Gloucester, Mass.-based Open Ocean Trading formally launched the forward-contracting service on 1 May after a soft launch at the International Boston Seafood Show in mid-March.. On FYSH-X’s exchange, participating vessels from the Northeast United States list the species and amount they plan to catch or harvest, along with biographies about their companies. Buyers can negotiate with the vessel for the catch for free, then, if the contract is executed, a FYSH-X per-pound fee based on species is split between the buyer and the seller.
While the exchange currently has nearly 80 members, around 10 seafood processors and 10 commercial fishermen are currently trading product.
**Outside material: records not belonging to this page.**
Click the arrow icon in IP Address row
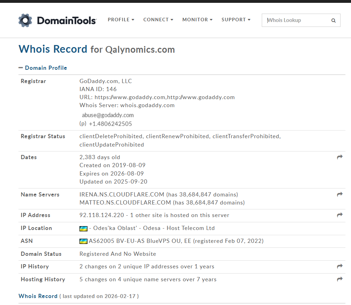tap(339, 215)
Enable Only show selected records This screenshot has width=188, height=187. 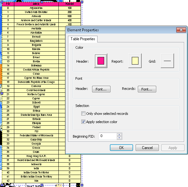83,113
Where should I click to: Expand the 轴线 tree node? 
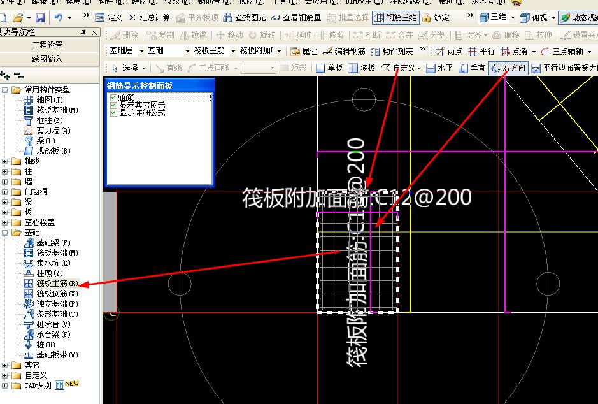(6, 161)
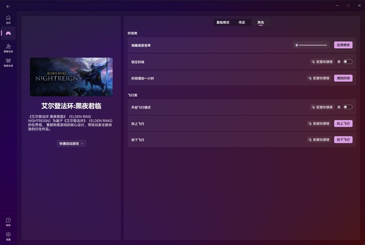Switch to the 传送 tab
This screenshot has height=245, width=365.
click(x=242, y=22)
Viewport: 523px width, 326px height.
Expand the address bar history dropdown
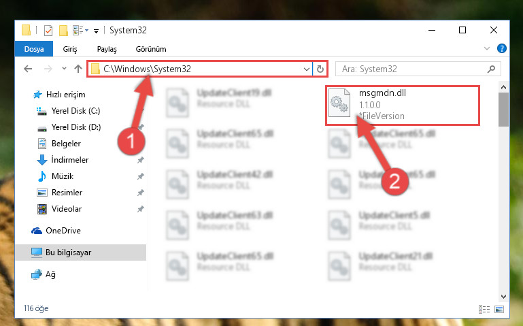coord(307,69)

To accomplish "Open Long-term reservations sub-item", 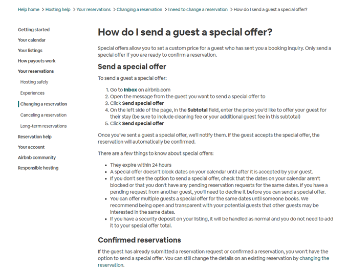I will pyautogui.click(x=44, y=126).
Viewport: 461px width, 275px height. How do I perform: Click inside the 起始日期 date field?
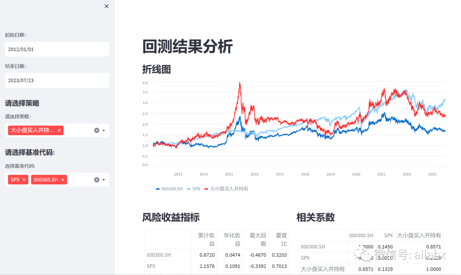pyautogui.click(x=57, y=49)
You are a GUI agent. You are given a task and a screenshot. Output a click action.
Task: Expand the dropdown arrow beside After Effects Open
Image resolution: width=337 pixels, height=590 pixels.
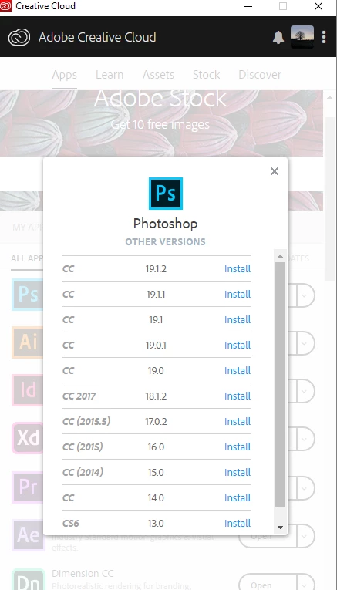(305, 536)
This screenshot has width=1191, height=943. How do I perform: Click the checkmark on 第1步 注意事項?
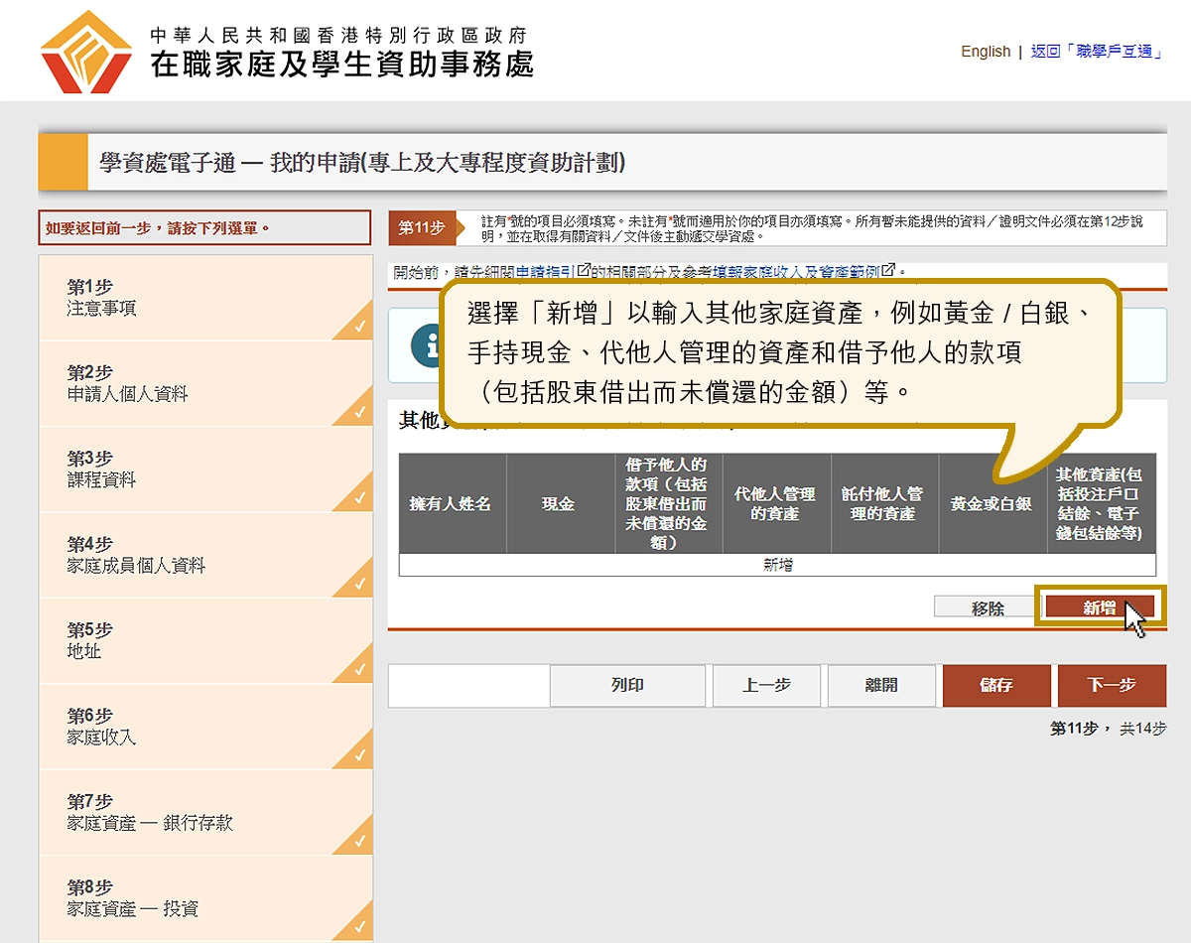(x=359, y=328)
“We are always looking for new buyers and sellers. We can already ship anywhere in the U.S. and are working import and export services,” said Keith Flett, founder and CEO of Open Ocean Trading. An example of a recent exchange was a mid-size processor who contracted with a day boat for 4,000 pounds of yellowtail flounder, deliverable over the course of two weeks.
Flett is working on educating the seafood industry about the new alternative to the spot auction model.
“It is always challenging to change behavior and get people to think longer term, especially in this industry,” he said. “Fishermen are so reliant on the spot auction system … in the Northeast.”
However, many fishermen have been very open to contracting their catches in advance. “They are willing to structure their business,” said Flett. Processors are also open to buying fish under contract, so they can guarantee a certain amount of finished product to their buyers, he added.
So far, larger restaurant and retail chains that have looked at the exchange are hesitant to try it and opt to continue working with their larger suppliers. “A lot of their contracts are in frozen seafood, which we plan to delve into,” said Flett.
Open Ocean is in the process of integrating its systems with Traceall in Glasgow, Scotland, so buyers can identify where their product is coming from. “When a vessel is reporting, it [Traceall’s system] captures the data and puts it in an HTML file for buyers. The data is very clean because it is what they are reporting to the government anyway,” said Flett.